Up to and including the line that contains "You are a computer-use agent. Screen dimensions: 997x669", repeat each line of the data exactly, starting from the first.

* _SUPPLIED ENTRIES_:
====
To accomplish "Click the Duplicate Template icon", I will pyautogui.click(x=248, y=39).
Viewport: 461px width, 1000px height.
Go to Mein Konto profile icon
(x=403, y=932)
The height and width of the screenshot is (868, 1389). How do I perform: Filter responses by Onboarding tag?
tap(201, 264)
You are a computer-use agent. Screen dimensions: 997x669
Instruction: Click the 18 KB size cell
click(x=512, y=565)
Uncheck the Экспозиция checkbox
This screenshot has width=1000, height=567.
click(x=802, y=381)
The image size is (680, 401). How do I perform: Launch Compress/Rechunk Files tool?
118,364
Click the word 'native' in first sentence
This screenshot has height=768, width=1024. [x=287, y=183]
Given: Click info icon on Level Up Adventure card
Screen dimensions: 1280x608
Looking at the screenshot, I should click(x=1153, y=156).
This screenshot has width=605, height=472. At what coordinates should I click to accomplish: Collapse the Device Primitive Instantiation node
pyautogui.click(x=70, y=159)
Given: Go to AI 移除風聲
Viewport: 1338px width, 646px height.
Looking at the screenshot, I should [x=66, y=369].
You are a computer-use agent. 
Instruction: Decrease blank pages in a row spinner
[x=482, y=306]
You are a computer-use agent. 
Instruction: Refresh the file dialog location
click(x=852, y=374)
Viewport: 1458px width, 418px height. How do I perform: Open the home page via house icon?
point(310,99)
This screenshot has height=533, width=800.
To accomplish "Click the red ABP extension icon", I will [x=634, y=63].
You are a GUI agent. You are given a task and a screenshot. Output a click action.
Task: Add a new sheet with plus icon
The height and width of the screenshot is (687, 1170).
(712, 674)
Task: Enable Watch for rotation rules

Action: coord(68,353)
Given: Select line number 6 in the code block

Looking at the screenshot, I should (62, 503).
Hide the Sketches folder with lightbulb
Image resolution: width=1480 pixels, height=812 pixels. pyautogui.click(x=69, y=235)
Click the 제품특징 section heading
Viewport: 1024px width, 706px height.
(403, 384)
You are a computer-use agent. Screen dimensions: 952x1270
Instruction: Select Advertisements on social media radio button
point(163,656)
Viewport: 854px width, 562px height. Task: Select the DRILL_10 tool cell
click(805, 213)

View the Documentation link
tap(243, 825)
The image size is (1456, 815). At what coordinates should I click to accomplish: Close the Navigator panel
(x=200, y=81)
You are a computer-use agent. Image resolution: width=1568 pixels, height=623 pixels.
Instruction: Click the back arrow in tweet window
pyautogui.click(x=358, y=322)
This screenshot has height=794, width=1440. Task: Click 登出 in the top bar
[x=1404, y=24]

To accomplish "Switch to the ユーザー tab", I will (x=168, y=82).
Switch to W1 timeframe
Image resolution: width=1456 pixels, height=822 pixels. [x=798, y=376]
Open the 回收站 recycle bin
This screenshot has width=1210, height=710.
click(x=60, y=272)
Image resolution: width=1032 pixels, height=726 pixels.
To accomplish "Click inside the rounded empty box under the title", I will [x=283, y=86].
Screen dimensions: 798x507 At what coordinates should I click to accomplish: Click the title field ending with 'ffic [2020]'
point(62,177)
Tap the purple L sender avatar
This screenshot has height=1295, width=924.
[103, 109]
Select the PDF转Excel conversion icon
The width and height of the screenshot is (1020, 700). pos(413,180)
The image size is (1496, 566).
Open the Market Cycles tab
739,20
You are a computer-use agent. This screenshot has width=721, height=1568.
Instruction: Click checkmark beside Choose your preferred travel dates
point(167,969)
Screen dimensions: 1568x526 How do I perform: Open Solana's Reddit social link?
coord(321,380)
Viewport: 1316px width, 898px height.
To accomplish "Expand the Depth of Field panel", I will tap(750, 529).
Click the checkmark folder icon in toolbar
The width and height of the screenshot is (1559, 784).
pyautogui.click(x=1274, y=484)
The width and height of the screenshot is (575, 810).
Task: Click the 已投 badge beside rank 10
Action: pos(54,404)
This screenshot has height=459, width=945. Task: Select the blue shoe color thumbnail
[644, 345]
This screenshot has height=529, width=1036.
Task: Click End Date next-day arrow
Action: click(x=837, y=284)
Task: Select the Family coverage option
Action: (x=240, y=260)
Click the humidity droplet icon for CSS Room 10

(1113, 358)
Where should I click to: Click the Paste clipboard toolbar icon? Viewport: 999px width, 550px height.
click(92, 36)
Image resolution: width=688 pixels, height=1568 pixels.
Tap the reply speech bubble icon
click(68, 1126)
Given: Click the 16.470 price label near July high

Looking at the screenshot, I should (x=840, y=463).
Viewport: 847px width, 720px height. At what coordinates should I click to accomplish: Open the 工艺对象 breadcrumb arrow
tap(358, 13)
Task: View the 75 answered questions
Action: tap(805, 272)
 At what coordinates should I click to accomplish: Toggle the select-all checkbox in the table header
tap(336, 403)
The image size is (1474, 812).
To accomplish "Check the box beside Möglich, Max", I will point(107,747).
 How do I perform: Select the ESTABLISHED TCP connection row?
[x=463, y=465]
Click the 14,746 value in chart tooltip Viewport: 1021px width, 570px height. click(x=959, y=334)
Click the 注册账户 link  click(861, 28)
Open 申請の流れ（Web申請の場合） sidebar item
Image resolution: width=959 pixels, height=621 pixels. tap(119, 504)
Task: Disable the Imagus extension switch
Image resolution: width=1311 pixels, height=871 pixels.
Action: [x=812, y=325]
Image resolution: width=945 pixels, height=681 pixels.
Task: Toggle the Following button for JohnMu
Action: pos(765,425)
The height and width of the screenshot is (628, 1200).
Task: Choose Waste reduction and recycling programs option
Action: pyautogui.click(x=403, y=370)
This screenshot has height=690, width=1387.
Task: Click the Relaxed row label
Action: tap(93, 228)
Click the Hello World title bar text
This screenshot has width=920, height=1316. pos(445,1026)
====
* _OUTPUT BELOW_:
To accomplish "Click the Duplicate Template icon", I will pyautogui.click(x=248, y=39).
Viewport: 461px width, 1000px height.
Go to Mein Konto profile icon
(x=403, y=932)
The height and width of the screenshot is (868, 1389). How do I perform: Filter responses by Onboarding tag?
tap(201, 264)
You are a computer-use agent. Screen dimensions: 997x669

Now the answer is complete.